[[ Supplied text open ]]

- Born: 1964 (age 61–62)
- Citizenship: Canadian
- Education: Okanagan College
- Occupation: Business executive
- Title: CEO of Tru Cooperative Bank (since 2010)
- Predecessor: Gord Huston

= Launi Skinner =

Canadian businesswoman

Launi Skinner is a Canadian business executive who is chief executive officer at Tru Cooperative Bank, formerly First West Credit Union. She previously was president of Starbucks Coffee U.S., and president and chief operating officer at 1-800-GOT-JUNK?.

==Early life and education==

Skinner grew up in the municipality of Summerland, located in British Columbia's Okanagan region, and as a teenager worked at a pharmacy where she has said she experienced her first examples of great leadership in business.

Skinner studied business administration at Okanagan College, and after earning her diploma, completed her accreditation as a Certified General Accountant (CGA).

==Career==
While studying for her accounting designation, Skinner worked as an account supervisor, district manager and merchandise manager for Mohawk Oil and Convenience Stores. Later, she became a regional manager with McGavin Foods.

===Starbucks Coffee===
In 1993, Skinner joined Starbucks as district manager for Vancouver and held positions including senior vice president of store development until being appointed president of Starbucks U.S. in 2007. In 2008 she resigned after 14.5 years with Starbucks and returned to Vancouver where she joined Canadian waste removal company 1-800-GOT-JUNK? as its president and chief operating officer.

===Tru Cooperative Bank===

In 2010, Skinner was appointed chief executive officer of First West Credit Union, four months after the January 1, 2010, merger of Valley First Credit Union and Envision Credit Union. During Skinner's tenure, First West Credit Union acquired Enderby & District Credit Union in 2013, and merged with Vancouver Island-based Island Savings Credit Union in 2015. In 2026, under Skinner's leadership, First West Credit Union became a federally regulated credit union and changed its name to Tru Cooperative Bank.

[[ Supplied text closed ]]
[[ Data extracts open ]]

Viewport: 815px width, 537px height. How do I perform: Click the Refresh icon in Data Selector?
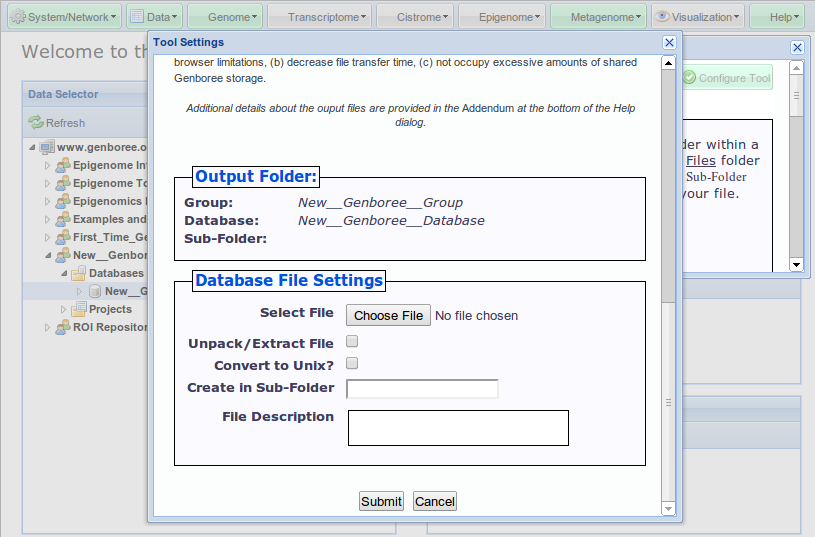point(36,122)
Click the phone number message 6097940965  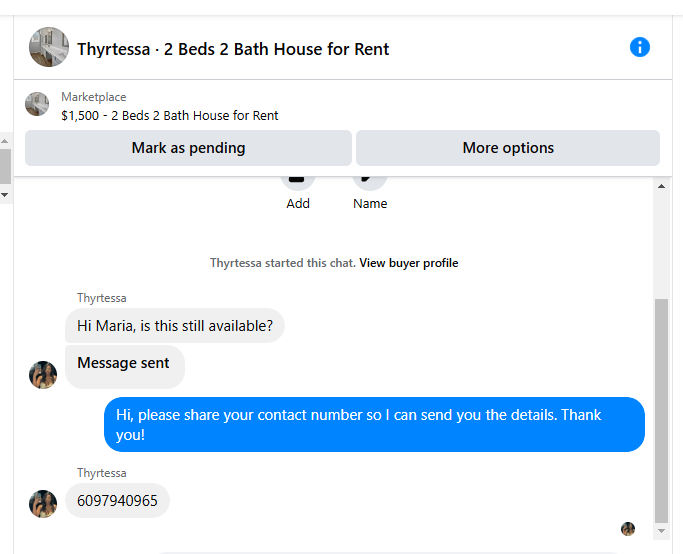[117, 501]
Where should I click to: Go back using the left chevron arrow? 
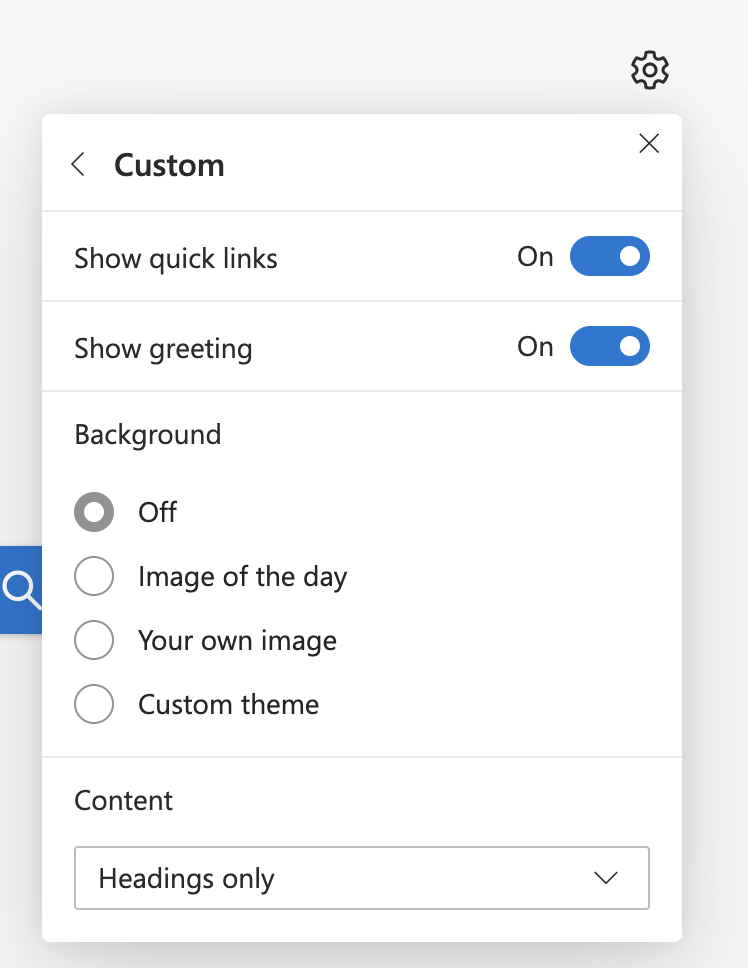tap(78, 165)
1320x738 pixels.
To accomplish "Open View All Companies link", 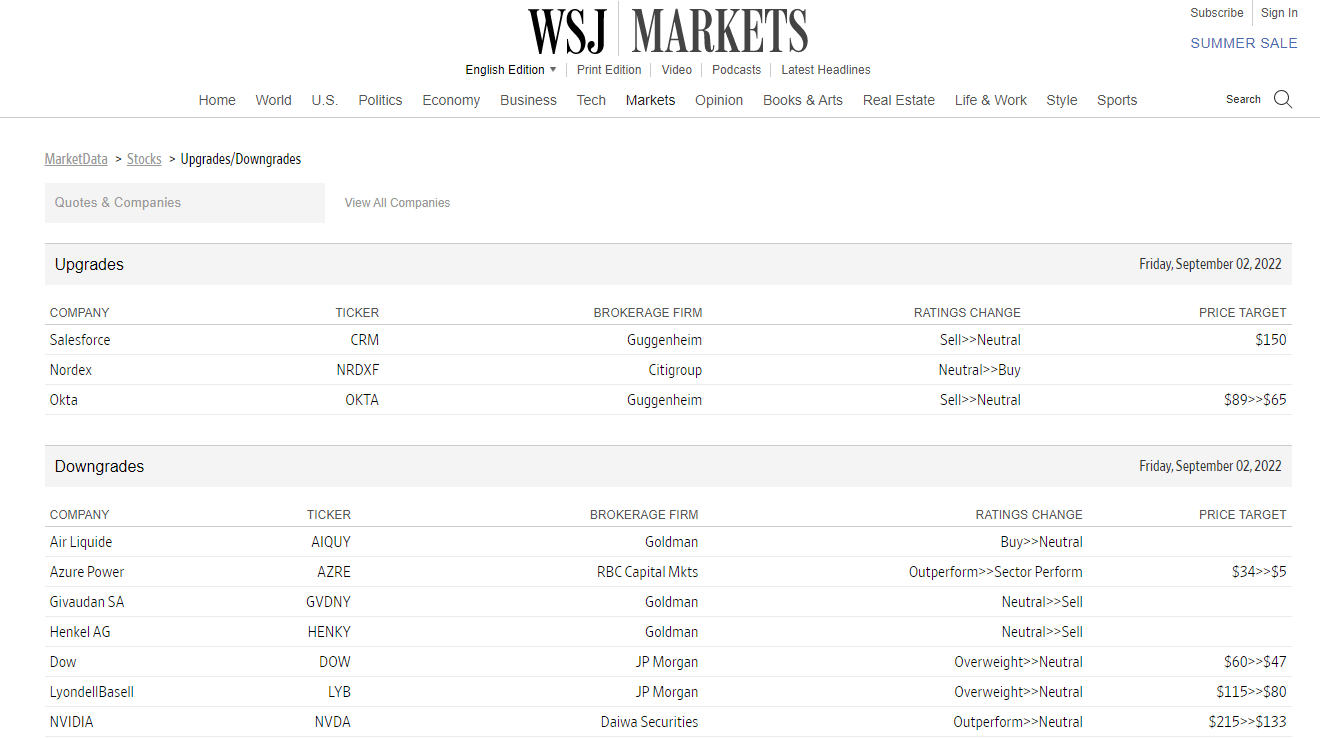I will pos(397,203).
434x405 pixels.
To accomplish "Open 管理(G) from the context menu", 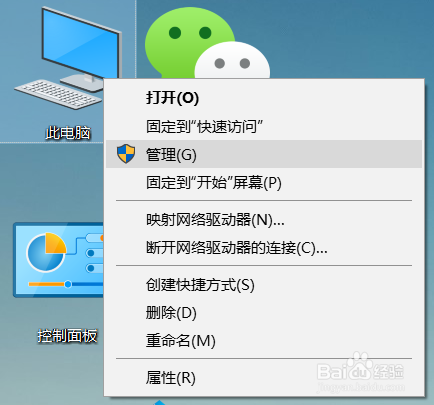I will 264,154.
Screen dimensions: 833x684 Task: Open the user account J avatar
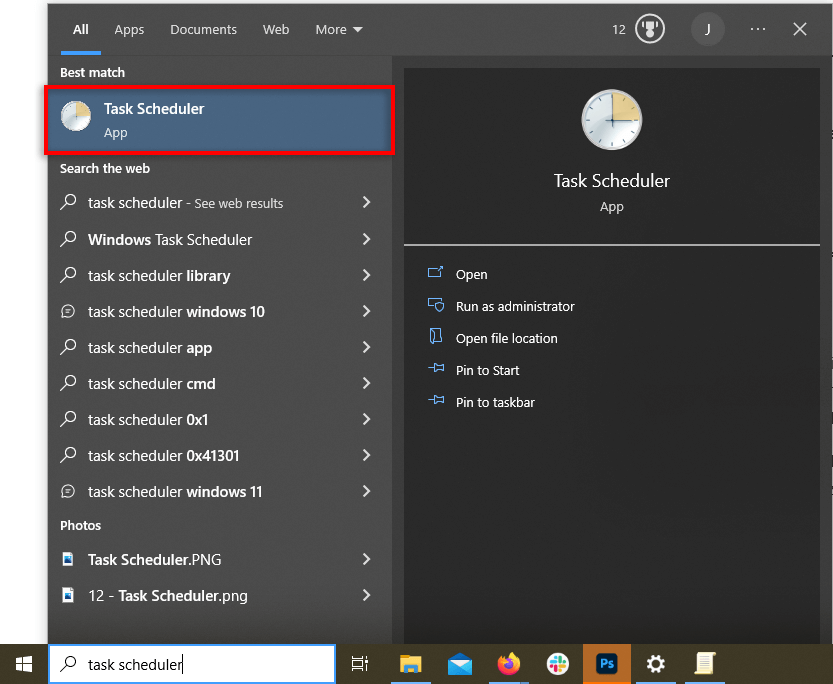[x=708, y=30]
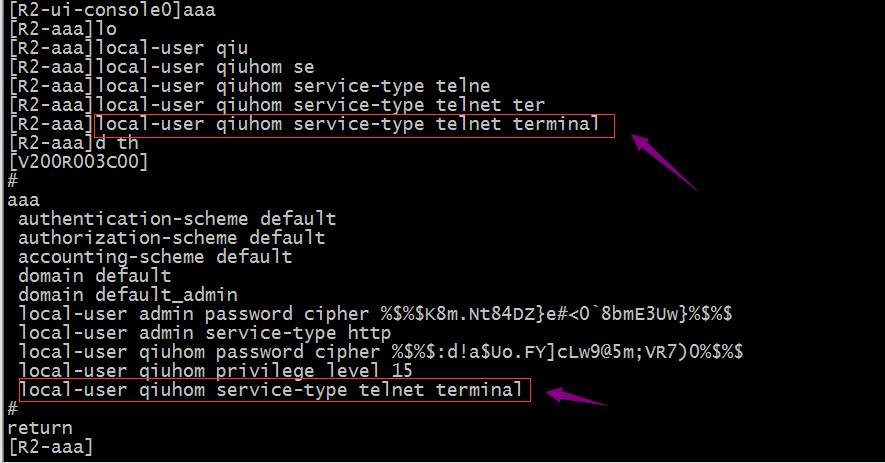Click the qiuhom privilege level 15 line
This screenshot has width=885, height=463.
(216, 371)
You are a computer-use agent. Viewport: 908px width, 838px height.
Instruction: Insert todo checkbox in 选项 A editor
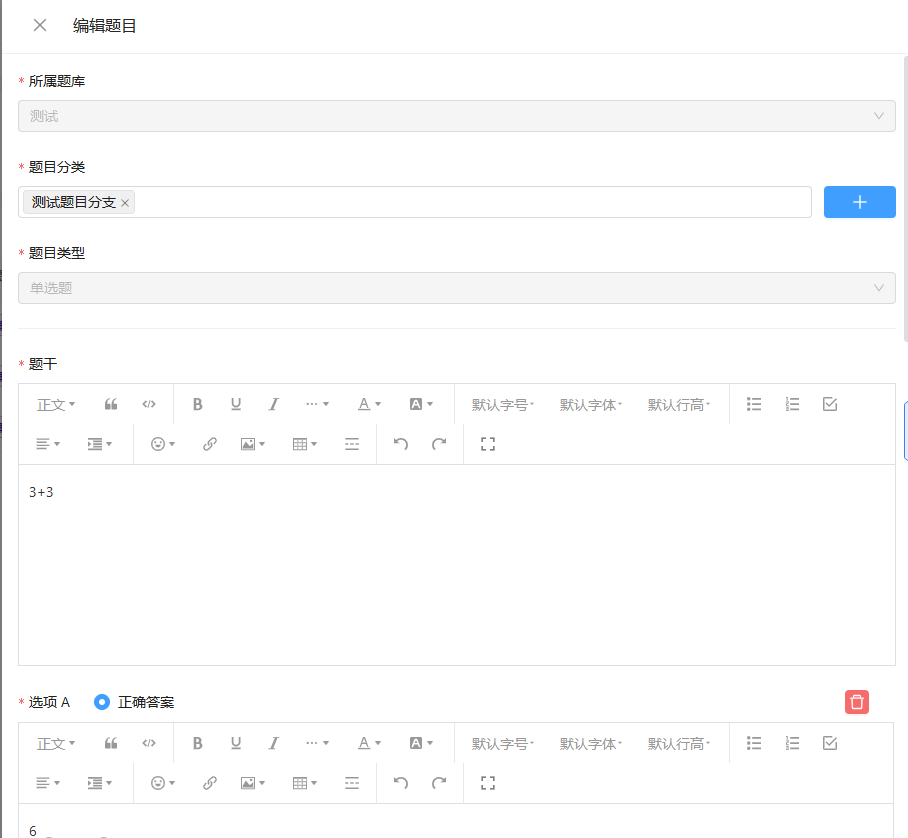click(x=829, y=743)
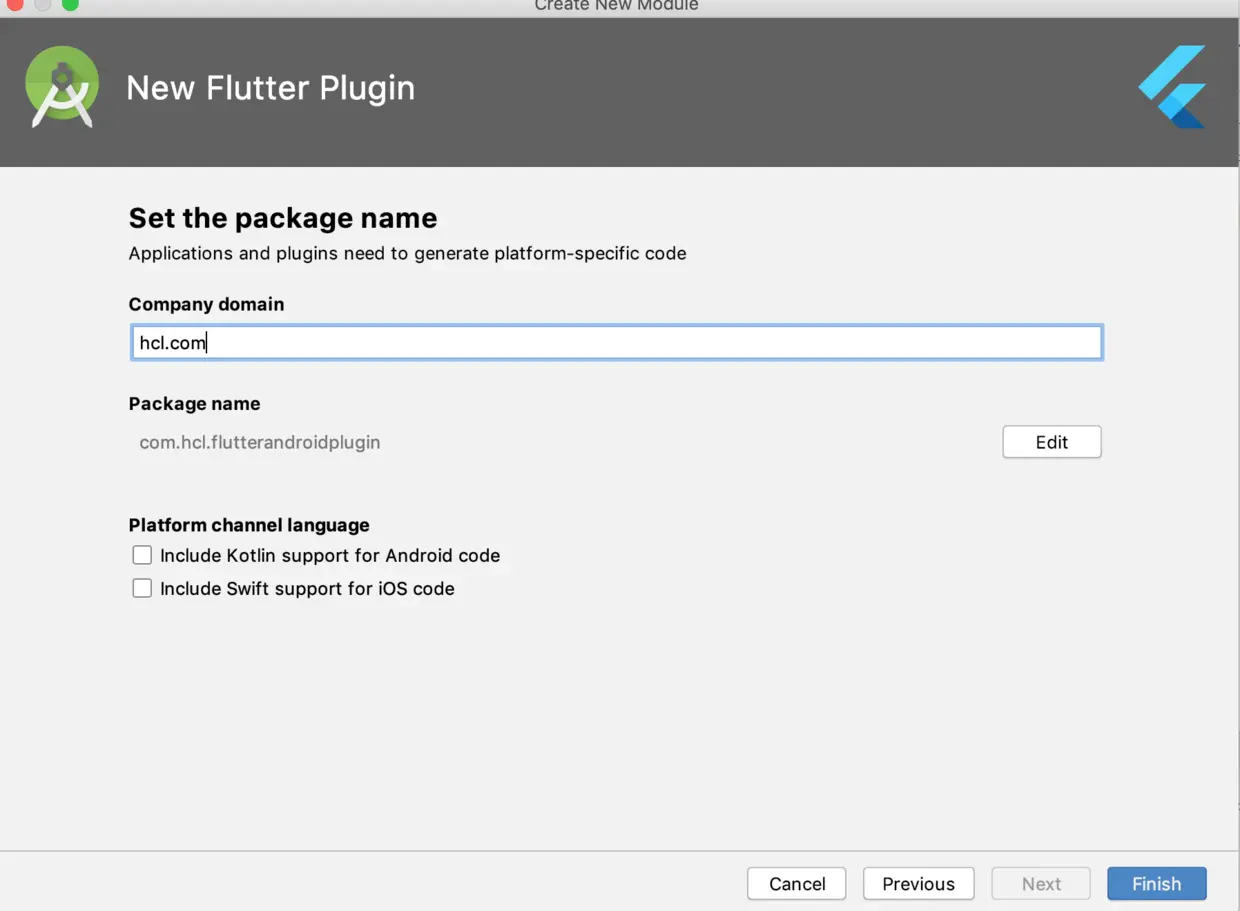Go back with the Previous button

tap(918, 884)
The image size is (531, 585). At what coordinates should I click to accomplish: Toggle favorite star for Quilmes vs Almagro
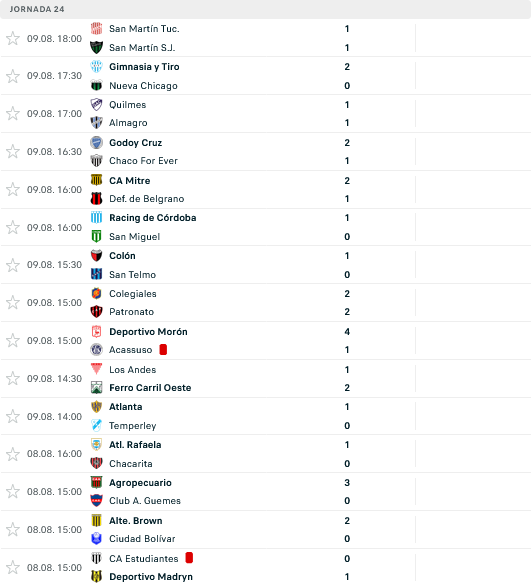13,114
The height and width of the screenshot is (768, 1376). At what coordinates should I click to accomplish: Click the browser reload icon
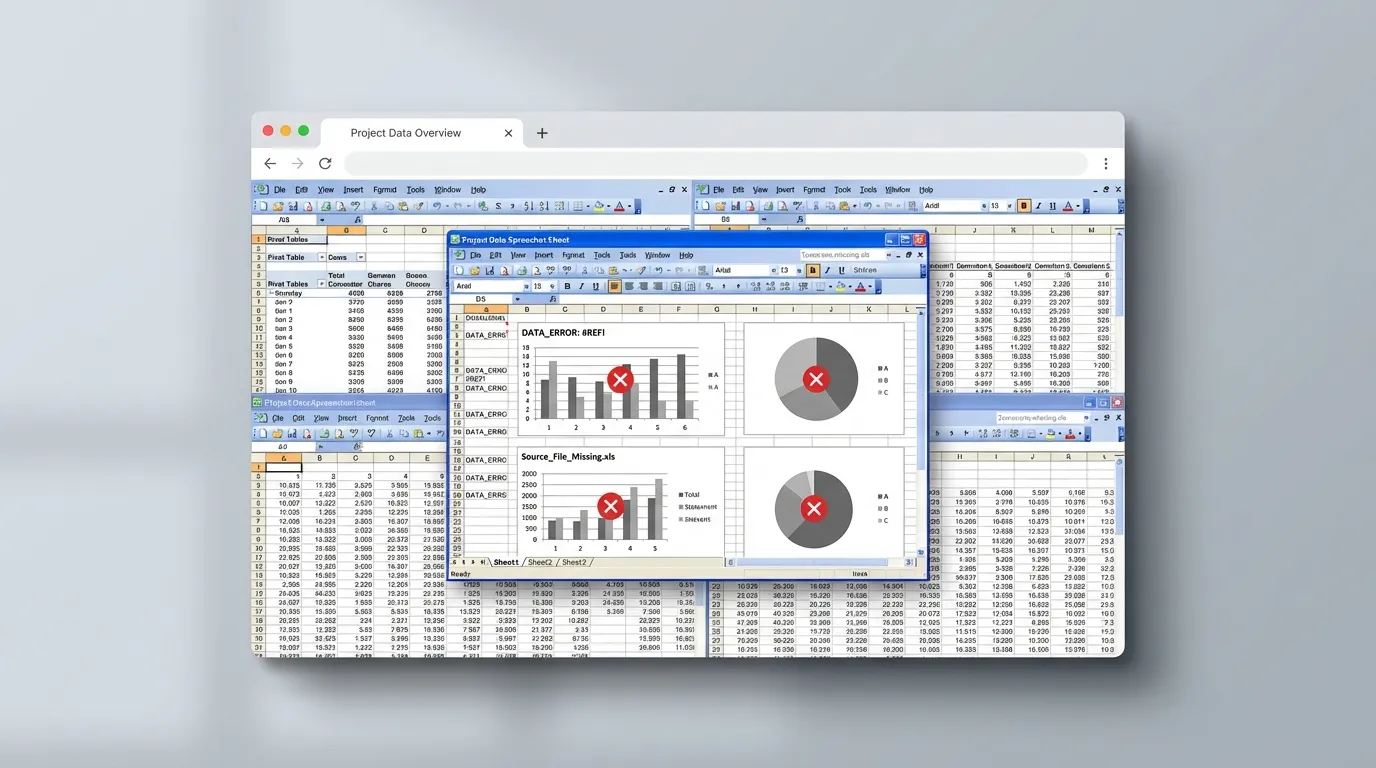click(325, 164)
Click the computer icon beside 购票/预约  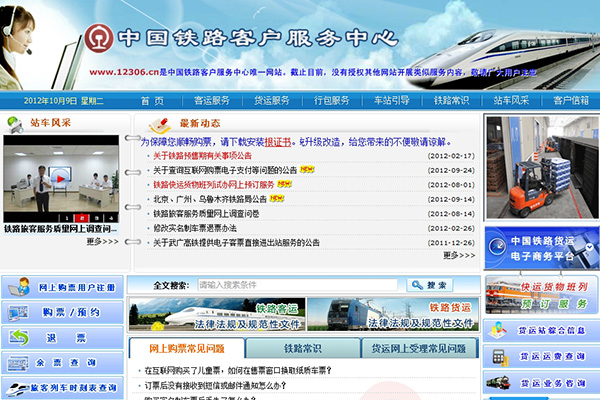[x=19, y=312]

[[ Data extracts closed ]]

* Complete the following
**A.** Why does the Launi Skinner biography call Tru Cooperative Bank "formerly First West Credit Union"?
**B.** Retype the Launi Skinner biography from "Canadian businesswoman" up to and including "leadership in business.".
**C.** Write what comes next in the Launi Skinner biography, starting after its last sentence.

* Answer set
**A.** In 2026, under Skinner's leadership, First West Credit Union became a federally regulated credit union and changed its name to Tru Cooperative Bank.

**B.**
Canadian businesswoman

Launi Skinner is a Canadian business executive who is chief executive officer at Tru Cooperative Bank, formerly First West Credit Union. She previously was president of Starbucks Coffee U.S., and president and chief operating officer at 1-800-GOT-JUNK?.

==Early life and education==

Skinner grew up in the municipality of Summerland, located in British Columbia's Okanagan region, and as a teenager worked at a pharmacy where she has said she experienced her first examples of great leadership in business.

**C.**
In a sponsored interview with The Canadian Press in May 2026, Skinner claimed that the term credit union was not well-understood in Canada, and that First West Credit Union's name change to Tru Cooperative Bank was intended to clarify the organization's nature as a member-owned financial institution.

===Boards and community involvements===

Skinner's present roles include:

- Chair, board of directors, BC Cancer's BC Cancer Foundation
- Board of directors, Business Council of British Columbia
- Board of directors, Armstrong Hospitality Group/Rocky Mountaineer

In the past, Skinner's involvements have also included:

- Chair, Metro Vancouver YWCA Women of Distinction Awards (2010–2011)
- Board of directors, Science World
- Board of governors, Kwantlen Polytechnic University (2010–2014)
- Community leader, Minerva Foundation BC
- Board of directors, Qtrade Financial Group

== Awards and recognition ==

Skinner is a four-time recipient of the Women's Executive Network's (WXN) Canada's Most Powerful Women: Top 100 Award, having received the accolade in 2010, 2011, 2012, and 2014, earning her entrance into WXN's Hall of Fame. She was also recognized by Business in Vancouver as one of the Most Influential Women in Business in 2011. In 2007, Skinner was included as one of the "Four Women to Watch" in Fortune Magazine's 50 Most Power Women feature. Internationally, Skinner received the 2011 Stevie Award for Best Canadian Executive.

In 2014, Skinner received an honorary doctorate from the British Columbia Institute of Technology.